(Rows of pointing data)
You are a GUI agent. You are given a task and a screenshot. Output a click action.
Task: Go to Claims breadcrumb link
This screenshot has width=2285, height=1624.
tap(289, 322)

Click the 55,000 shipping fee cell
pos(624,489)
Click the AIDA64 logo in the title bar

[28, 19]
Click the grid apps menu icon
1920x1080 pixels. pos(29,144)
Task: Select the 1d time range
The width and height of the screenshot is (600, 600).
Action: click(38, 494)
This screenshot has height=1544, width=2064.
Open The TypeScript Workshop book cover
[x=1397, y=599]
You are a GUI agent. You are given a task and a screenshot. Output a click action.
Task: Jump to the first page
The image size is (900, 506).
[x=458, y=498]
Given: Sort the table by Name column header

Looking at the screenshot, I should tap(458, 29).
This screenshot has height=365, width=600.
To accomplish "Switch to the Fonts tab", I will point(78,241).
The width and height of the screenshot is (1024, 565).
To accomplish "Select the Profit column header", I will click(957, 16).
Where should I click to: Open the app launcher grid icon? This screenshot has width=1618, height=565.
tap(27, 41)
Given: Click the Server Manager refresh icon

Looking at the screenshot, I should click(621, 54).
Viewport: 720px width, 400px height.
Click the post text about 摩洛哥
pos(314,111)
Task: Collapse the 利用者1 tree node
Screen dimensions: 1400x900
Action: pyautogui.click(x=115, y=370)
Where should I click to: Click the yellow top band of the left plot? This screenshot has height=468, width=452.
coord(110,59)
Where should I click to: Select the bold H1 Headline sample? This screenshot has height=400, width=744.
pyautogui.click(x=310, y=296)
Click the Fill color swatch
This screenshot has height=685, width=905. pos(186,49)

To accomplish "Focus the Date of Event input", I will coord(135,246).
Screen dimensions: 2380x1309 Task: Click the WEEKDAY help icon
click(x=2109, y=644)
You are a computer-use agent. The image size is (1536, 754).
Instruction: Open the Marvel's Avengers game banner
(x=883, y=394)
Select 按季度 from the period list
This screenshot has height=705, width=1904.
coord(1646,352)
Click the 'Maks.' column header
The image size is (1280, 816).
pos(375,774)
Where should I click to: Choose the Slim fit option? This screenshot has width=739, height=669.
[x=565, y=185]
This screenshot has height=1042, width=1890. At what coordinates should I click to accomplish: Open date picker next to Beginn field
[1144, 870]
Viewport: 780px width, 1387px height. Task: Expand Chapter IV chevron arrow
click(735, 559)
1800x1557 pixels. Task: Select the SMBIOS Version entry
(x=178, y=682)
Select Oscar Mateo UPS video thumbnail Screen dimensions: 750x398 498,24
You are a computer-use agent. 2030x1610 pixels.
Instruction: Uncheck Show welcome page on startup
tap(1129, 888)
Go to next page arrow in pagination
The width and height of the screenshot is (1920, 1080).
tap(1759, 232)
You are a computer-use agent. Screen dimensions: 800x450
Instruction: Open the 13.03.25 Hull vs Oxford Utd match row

The exercise:
From the listing above, pull out every line that contains the string "page", treating uppercase and lowercase as different.

The solution:
Task: Jump to the first page
Instruction: Uncheck Show welcome page on startup
Go to next page arrow in pagination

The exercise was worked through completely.